→ **WHAT YOU ARE ASKED TO DO**: From the data below, copy exactly the lines that lie between the one holding "Tick the checkbox for row 2" and the one holding "Where should I", including both, and nothing more.

→ **SUPPLIED RECORDS**:
========================================

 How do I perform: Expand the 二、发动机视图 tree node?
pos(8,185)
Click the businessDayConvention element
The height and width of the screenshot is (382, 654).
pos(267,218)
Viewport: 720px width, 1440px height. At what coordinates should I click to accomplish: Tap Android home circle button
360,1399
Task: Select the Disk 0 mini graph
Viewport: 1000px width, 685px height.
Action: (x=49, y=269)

========================================

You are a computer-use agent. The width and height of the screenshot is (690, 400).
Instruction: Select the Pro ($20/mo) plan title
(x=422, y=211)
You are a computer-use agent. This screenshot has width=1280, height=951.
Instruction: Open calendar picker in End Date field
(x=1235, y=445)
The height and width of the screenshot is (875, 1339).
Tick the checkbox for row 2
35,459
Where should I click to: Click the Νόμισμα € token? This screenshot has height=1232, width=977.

========================================

→ **SOLUTION TO THE EXERCISE**:
Tick the checkbox for row 2
35,459
Where should I click to: Click the Νόμισμα € token? This screenshot has height=1232, width=977.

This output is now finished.